Start of Block

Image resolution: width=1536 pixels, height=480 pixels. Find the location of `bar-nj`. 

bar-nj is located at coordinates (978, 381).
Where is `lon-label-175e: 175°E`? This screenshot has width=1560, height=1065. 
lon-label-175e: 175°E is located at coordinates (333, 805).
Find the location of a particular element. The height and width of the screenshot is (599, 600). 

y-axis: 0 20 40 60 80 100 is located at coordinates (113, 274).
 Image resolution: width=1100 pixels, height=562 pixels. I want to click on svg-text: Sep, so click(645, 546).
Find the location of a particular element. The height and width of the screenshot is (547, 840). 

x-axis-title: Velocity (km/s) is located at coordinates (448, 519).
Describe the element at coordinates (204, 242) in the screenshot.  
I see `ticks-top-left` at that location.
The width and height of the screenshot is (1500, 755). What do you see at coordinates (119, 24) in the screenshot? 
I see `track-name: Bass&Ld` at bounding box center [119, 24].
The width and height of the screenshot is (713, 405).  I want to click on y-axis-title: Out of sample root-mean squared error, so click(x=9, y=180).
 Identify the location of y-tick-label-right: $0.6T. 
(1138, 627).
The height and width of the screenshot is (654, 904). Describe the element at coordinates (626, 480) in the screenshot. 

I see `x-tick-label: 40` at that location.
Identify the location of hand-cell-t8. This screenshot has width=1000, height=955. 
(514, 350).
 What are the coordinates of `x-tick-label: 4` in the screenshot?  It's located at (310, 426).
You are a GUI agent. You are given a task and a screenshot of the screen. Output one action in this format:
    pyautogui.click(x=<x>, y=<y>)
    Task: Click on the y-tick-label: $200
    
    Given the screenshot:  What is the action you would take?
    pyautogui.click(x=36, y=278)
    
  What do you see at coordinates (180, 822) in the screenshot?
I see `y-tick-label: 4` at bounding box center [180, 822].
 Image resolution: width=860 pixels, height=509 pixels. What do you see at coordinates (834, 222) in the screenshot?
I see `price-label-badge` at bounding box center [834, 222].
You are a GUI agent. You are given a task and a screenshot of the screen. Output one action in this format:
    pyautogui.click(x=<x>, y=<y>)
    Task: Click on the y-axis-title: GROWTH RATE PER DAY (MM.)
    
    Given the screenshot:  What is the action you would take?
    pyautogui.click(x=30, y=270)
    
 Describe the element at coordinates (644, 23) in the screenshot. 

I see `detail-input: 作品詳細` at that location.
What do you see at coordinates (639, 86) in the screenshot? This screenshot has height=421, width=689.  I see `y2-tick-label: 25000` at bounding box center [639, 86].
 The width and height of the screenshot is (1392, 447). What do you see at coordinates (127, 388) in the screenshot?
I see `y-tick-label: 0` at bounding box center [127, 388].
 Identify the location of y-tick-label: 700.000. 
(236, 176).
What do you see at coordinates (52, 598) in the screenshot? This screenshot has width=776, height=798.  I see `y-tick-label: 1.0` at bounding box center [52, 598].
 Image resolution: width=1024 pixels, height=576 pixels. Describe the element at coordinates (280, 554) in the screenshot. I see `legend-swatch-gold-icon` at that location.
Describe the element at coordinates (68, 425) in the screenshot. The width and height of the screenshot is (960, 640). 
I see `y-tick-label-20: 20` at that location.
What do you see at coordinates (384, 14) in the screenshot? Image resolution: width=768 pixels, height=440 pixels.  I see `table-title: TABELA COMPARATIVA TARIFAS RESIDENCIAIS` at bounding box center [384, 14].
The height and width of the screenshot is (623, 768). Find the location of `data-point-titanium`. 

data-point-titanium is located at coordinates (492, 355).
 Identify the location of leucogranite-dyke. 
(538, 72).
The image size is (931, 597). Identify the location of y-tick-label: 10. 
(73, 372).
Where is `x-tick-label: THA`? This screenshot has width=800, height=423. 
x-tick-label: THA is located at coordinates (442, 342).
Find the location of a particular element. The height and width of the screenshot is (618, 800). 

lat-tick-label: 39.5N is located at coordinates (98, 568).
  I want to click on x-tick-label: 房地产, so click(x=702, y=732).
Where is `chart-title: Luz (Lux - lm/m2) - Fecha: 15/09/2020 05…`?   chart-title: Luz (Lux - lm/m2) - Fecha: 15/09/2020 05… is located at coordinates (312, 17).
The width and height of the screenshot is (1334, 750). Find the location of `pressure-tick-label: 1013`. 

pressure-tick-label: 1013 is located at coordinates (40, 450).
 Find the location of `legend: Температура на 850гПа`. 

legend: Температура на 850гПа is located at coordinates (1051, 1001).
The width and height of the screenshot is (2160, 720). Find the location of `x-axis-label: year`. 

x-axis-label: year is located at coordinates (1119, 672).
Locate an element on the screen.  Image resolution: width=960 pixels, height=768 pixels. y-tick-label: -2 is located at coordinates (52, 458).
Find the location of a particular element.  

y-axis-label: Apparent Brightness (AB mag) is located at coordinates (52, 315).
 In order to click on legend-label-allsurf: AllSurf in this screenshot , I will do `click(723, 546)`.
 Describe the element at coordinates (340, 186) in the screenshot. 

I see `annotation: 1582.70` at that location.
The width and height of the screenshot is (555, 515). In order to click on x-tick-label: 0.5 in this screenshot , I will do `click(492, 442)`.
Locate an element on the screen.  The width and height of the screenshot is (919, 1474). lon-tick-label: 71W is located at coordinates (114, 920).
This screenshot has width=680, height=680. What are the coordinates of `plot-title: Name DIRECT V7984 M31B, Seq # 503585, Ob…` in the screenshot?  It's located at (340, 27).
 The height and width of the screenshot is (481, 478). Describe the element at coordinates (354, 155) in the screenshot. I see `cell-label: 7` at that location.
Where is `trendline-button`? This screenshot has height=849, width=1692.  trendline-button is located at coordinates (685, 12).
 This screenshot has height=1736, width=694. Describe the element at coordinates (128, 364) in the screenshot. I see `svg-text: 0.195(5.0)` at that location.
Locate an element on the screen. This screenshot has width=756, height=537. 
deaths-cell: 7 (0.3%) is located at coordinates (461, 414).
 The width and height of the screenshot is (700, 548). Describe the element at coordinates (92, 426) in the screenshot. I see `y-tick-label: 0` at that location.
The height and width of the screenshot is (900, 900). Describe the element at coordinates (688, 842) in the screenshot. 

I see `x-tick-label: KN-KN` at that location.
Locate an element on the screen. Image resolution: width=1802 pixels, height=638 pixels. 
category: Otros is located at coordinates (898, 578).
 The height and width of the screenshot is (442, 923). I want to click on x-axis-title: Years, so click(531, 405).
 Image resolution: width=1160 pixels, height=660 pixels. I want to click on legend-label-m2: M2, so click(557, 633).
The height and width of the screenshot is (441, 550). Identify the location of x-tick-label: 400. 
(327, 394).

End of Block

■ **Task objective**:
Copy out all of the data above again, word for word, with nothing changed.

■ **Answer**:
Image resolution: width=1536 pixels, height=480 pixels. Find the location of `bar-nj`. 

bar-nj is located at coordinates (978, 381).
Where is `lon-label-175e: 175°E`? This screenshot has width=1560, height=1065. 
lon-label-175e: 175°E is located at coordinates (333, 805).
Find the location of a particular element. The height and width of the screenshot is (599, 600). 

y-axis: 0 20 40 60 80 100 is located at coordinates (113, 274).
 Image resolution: width=1100 pixels, height=562 pixels. I want to click on svg-text: Sep, so click(645, 546).
Find the location of a particular element. The height and width of the screenshot is (547, 840). 

x-axis-title: Velocity (km/s) is located at coordinates (448, 519).
Describe the element at coordinates (204, 242) in the screenshot.  
I see `ticks-top-left` at that location.
The width and height of the screenshot is (1500, 755). What do you see at coordinates (119, 24) in the screenshot? 
I see `track-name: Bass&Ld` at bounding box center [119, 24].
The width and height of the screenshot is (713, 405).  I want to click on y-axis-title: Out of sample root-mean squared error, so click(x=9, y=180).
 Identify the location of y-tick-label-right: $0.6T. 
(1138, 627).
The height and width of the screenshot is (654, 904). Describe the element at coordinates (626, 480) in the screenshot. 

I see `x-tick-label: 40` at that location.
Identify the location of hand-cell-t8. This screenshot has width=1000, height=955. 
(514, 350).
 What are the coordinates of `x-tick-label: 4` in the screenshot?  It's located at (310, 426).
You are a GUI agent. You are given a task and a screenshot of the screen. Output one action in this format:
    pyautogui.click(x=<x>, y=<y>)
    Task: Click on the y-tick-label: $200
    
    Given the screenshot:  What is the action you would take?
    pyautogui.click(x=36, y=278)
    
  What do you see at coordinates (180, 822) in the screenshot?
I see `y-tick-label: 4` at bounding box center [180, 822].
 Image resolution: width=860 pixels, height=509 pixels. What do you see at coordinates (834, 222) in the screenshot?
I see `price-label-badge` at bounding box center [834, 222].
You are a GUI agent. You are given a task and a screenshot of the screen. Output one action in this format:
    pyautogui.click(x=<x>, y=<y>)
    Task: Click on the y-axis-title: GROWTH RATE PER DAY (MM.)
    
    Given the screenshot:  What is the action you would take?
    pyautogui.click(x=30, y=270)
    
 Describe the element at coordinates (644, 23) in the screenshot. 

I see `detail-input: 作品詳細` at that location.
What do you see at coordinates (639, 86) in the screenshot? This screenshot has height=421, width=689.  I see `y2-tick-label: 25000` at bounding box center [639, 86].
 The width and height of the screenshot is (1392, 447). What do you see at coordinates (127, 388) in the screenshot?
I see `y-tick-label: 0` at bounding box center [127, 388].
 Identify the location of y-tick-label: 700.000. 
(236, 176).
What do you see at coordinates (52, 598) in the screenshot? This screenshot has width=776, height=798.  I see `y-tick-label: 1.0` at bounding box center [52, 598].
 Image resolution: width=1024 pixels, height=576 pixels. Describe the element at coordinates (280, 554) in the screenshot. I see `legend-swatch-gold-icon` at that location.
Describe the element at coordinates (68, 425) in the screenshot. The width and height of the screenshot is (960, 640). 
I see `y-tick-label-20: 20` at that location.
What do you see at coordinates (384, 14) in the screenshot? Image resolution: width=768 pixels, height=440 pixels.  I see `table-title: TABELA COMPARATIVA TARIFAS RESIDENCIAIS` at bounding box center [384, 14].
The height and width of the screenshot is (623, 768). Find the location of `data-point-titanium`. 

data-point-titanium is located at coordinates (492, 355).
 Identify the location of leucogranite-dyke. 
(538, 72).
The image size is (931, 597). Identify the location of y-tick-label: 10. 
(73, 372).
Where is `x-tick-label: THA`? This screenshot has width=800, height=423. 
x-tick-label: THA is located at coordinates (442, 342).
Find the location of a particular element. The height and width of the screenshot is (618, 800). 

lat-tick-label: 39.5N is located at coordinates (98, 568).
  I want to click on x-tick-label: 房地产, so click(x=702, y=732).
Where is `chart-title: Luz (Lux - lm/m2) - Fecha: 15/09/2020 05…`?   chart-title: Luz (Lux - lm/m2) - Fecha: 15/09/2020 05… is located at coordinates (312, 17).
The width and height of the screenshot is (1334, 750). Find the location of `pressure-tick-label: 1013`. 

pressure-tick-label: 1013 is located at coordinates (40, 450).
 Find the location of `legend: Температура на 850гПа`. 

legend: Температура на 850гПа is located at coordinates (1051, 1001).
The width and height of the screenshot is (2160, 720). Find the location of `x-axis-label: year`. 

x-axis-label: year is located at coordinates (1119, 672).
Locate an element on the screen.  Image resolution: width=960 pixels, height=768 pixels. y-tick-label: -2 is located at coordinates (52, 458).
Find the location of a particular element.  

y-axis-label: Apparent Brightness (AB mag) is located at coordinates (52, 315).
 In order to click on legend-label-allsurf: AllSurf in this screenshot , I will do `click(723, 546)`.
 Describe the element at coordinates (340, 186) in the screenshot. 

I see `annotation: 1582.70` at that location.
The width and height of the screenshot is (555, 515). In order to click on x-tick-label: 0.5 in this screenshot , I will do `click(492, 442)`.
Locate an element on the screen.  The width and height of the screenshot is (919, 1474). lon-tick-label: 71W is located at coordinates (114, 920).
This screenshot has width=680, height=680. What are the coordinates of `plot-title: Name DIRECT V7984 M31B, Seq # 503585, Ob…` in the screenshot?  It's located at (340, 27).
 The height and width of the screenshot is (481, 478). Describe the element at coordinates (354, 155) in the screenshot. I see `cell-label: 7` at that location.
Where is `trendline-button`? This screenshot has height=849, width=1692.  trendline-button is located at coordinates (685, 12).
 This screenshot has height=1736, width=694. Describe the element at coordinates (128, 364) in the screenshot. I see `svg-text: 0.195(5.0)` at that location.
Locate an element on the screen. This screenshot has width=756, height=537. 
deaths-cell: 7 (0.3%) is located at coordinates (461, 414).
 The width and height of the screenshot is (700, 548). Describe the element at coordinates (92, 426) in the screenshot. I see `y-tick-label: 0` at that location.
The height and width of the screenshot is (900, 900). Describe the element at coordinates (688, 842) in the screenshot. 

I see `x-tick-label: KN-KN` at that location.
Locate an element on the screen. Image resolution: width=1802 pixels, height=638 pixels. 
category: Otros is located at coordinates (898, 578).
 The height and width of the screenshot is (442, 923). I want to click on x-axis-title: Years, so click(531, 405).
 Image resolution: width=1160 pixels, height=660 pixels. I want to click on legend-label-m2: M2, so click(557, 633).
The height and width of the screenshot is (441, 550). Identify the location of x-tick-label: 400. 
(327, 394).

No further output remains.